There's a good chance you're familiar with the phrase "there's an elephant in the room." But what about the saying "there's an elephant in the London Underground?" OK, so nobody actually says that, but that doesn't make it any less true if a 24-year-old art project has anything to do with it.
It all dates back to 1988 when Paul Middlewick was riding on the London's subway system. During his train ride home, Middlewick spotted an elephant "hiding" within the lines of the subway routes, the spots and junctions of the London Underground, according to Visual News.

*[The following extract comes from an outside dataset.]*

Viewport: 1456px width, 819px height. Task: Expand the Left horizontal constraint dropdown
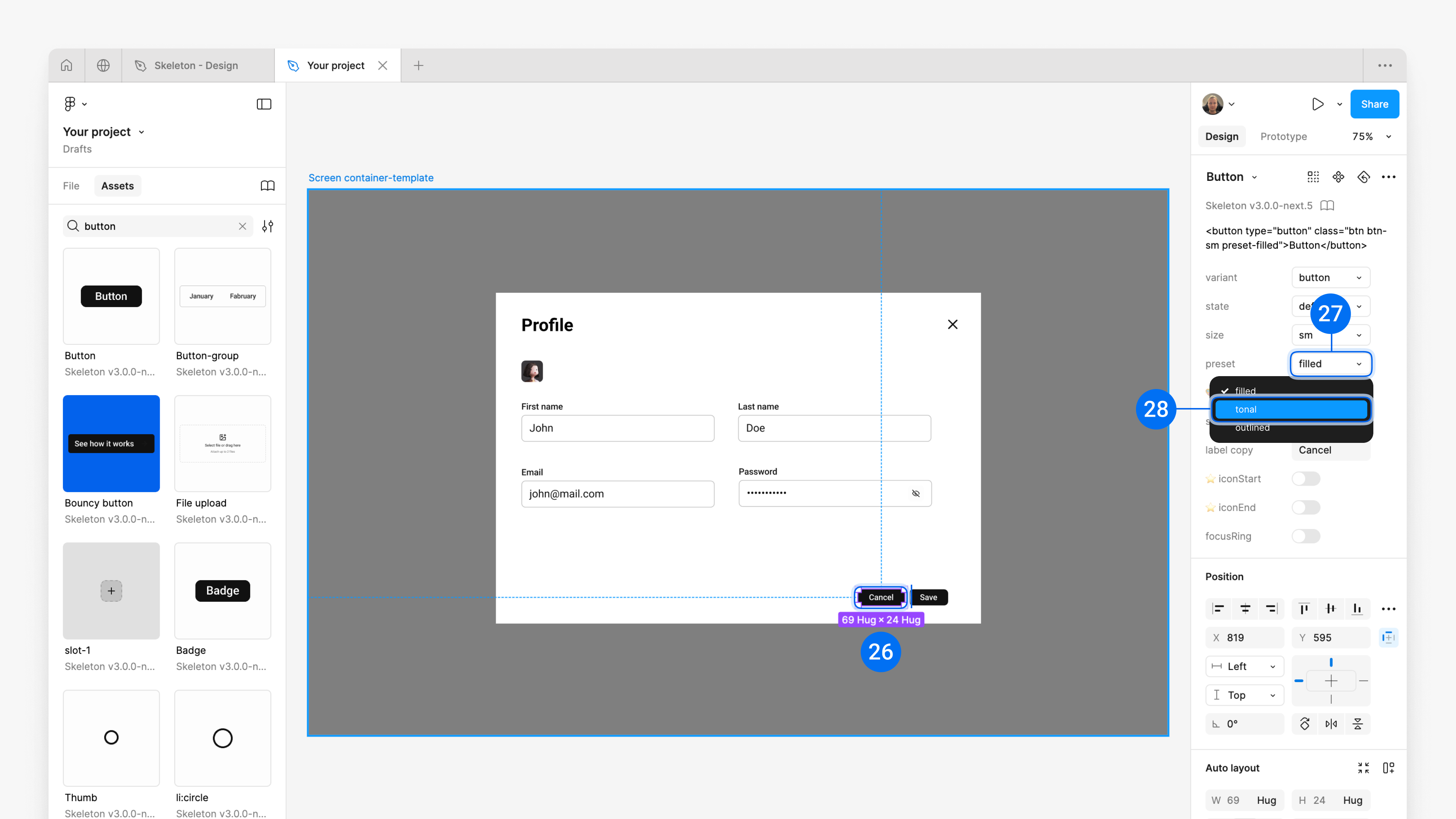(1244, 667)

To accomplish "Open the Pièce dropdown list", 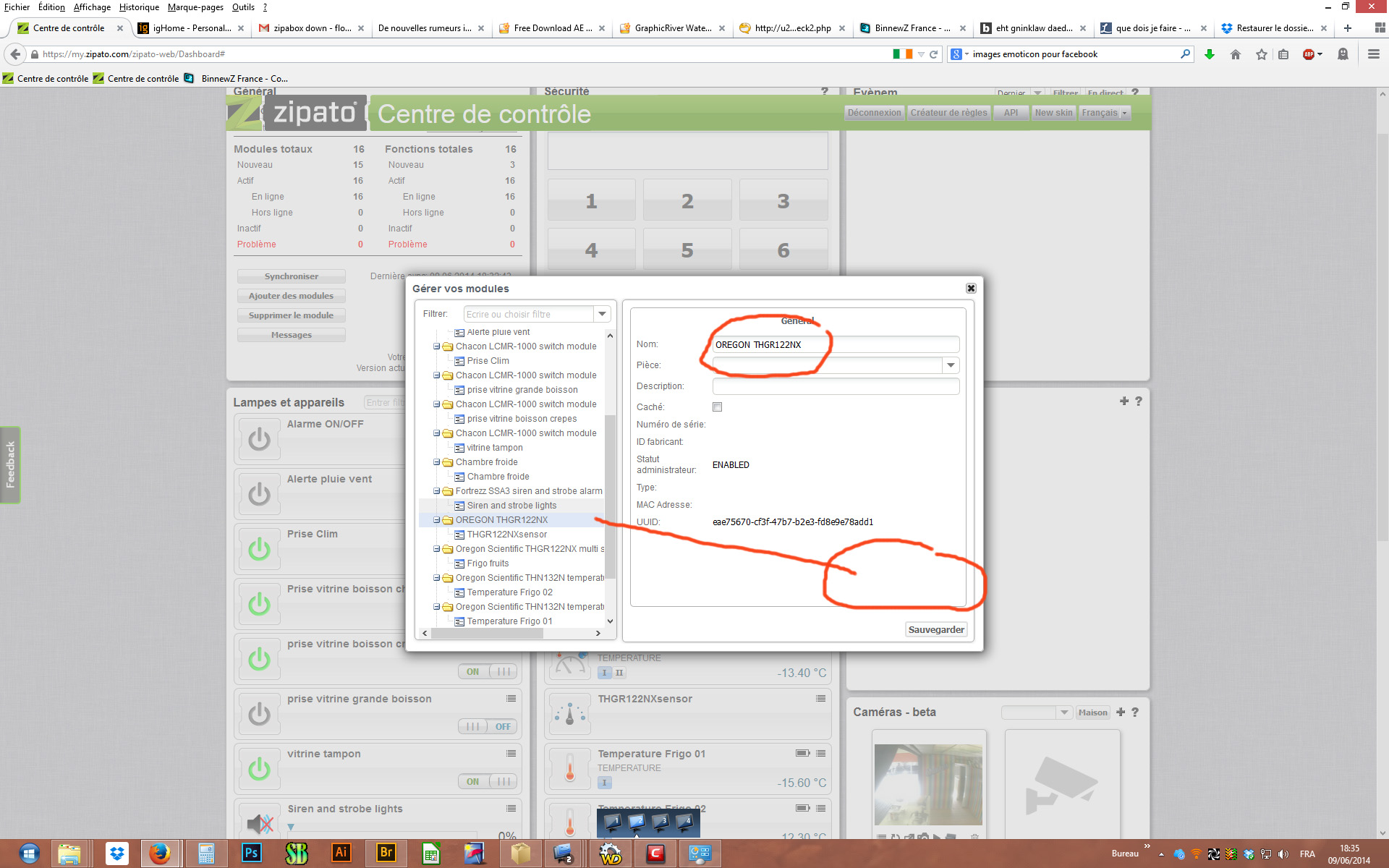I will click(951, 365).
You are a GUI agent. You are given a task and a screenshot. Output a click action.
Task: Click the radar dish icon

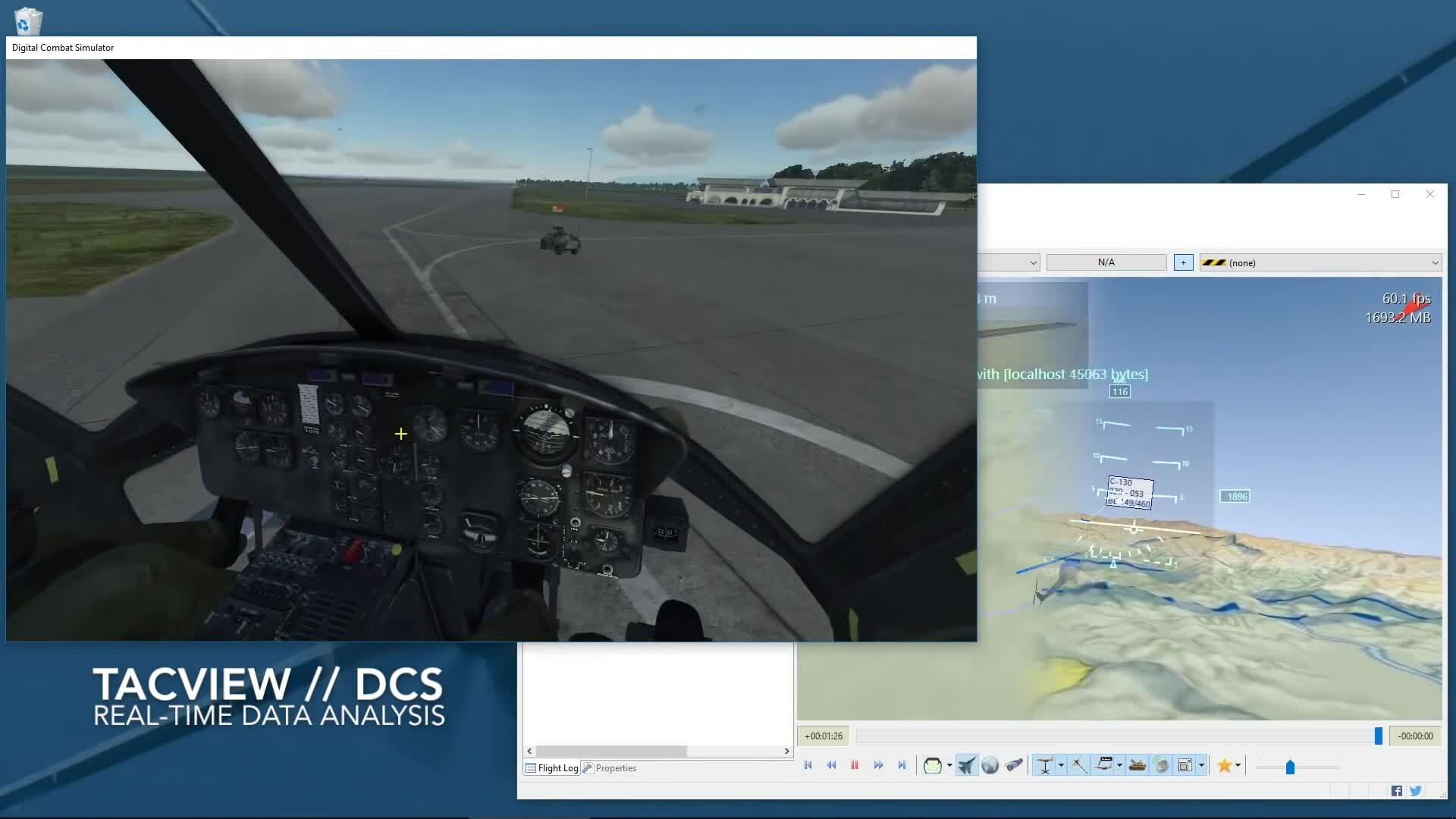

Since then, more animals have been discovered and joined "Elephant and Castle," the cartoon sketch Middlewick named after the subway stop with the same name. There's even a few Canadian-friendly ones, like Chorleywood, the beaver, White Chapel, the polar bear, and Canada Water, the goose.
Animals On the Underground. Story continues below.
Middlewick's characters have also been turned into a book, according to the Animals on the Underground website, with Elephant and Castle getting the treatment first in the picture book Lost Property. According to the Daily Mail, the books have caught on around the world with interest from countries like Greece, Italy, and Spain. Even Sweden, a country famous for having over 100 subway stations with art installations, according to the Matador Network, is interested in the book.
'It's been great to bring the characters to life; they're more fun, cuddly and lovable and it opens up a bigger market," Middlewick told the Daily Mail, adding that, "I thought it may be an issue getting the Tube map worldwide but it's so well known internationally there's no difficulty — it's an iconic design."
With his characters, Middlewick joins a group of artists and designers who've found inspiration in subway maps. There's Alex Chen's musical and animated musical rendition of the New York City's subway map using data provided by New York City Transit. In Canada, Spacing, an urban landscaping magazine, has immortalized Toronto's subway system as one-inch buttons, one for each of the city's 69 stations. Then there's Lineposters, a U.S. design company, which takes subway maps from cities around the world and turns them into maps and t-shirts.
But as far as the Tube goes, if the subway's colourful criss-cross doesn't scream British icon, then perhaps all it needs is some star power, like say, having Camilla Parker Duchess of Cornwall and Prince Charles riding in one of its cars on its 150th birthday.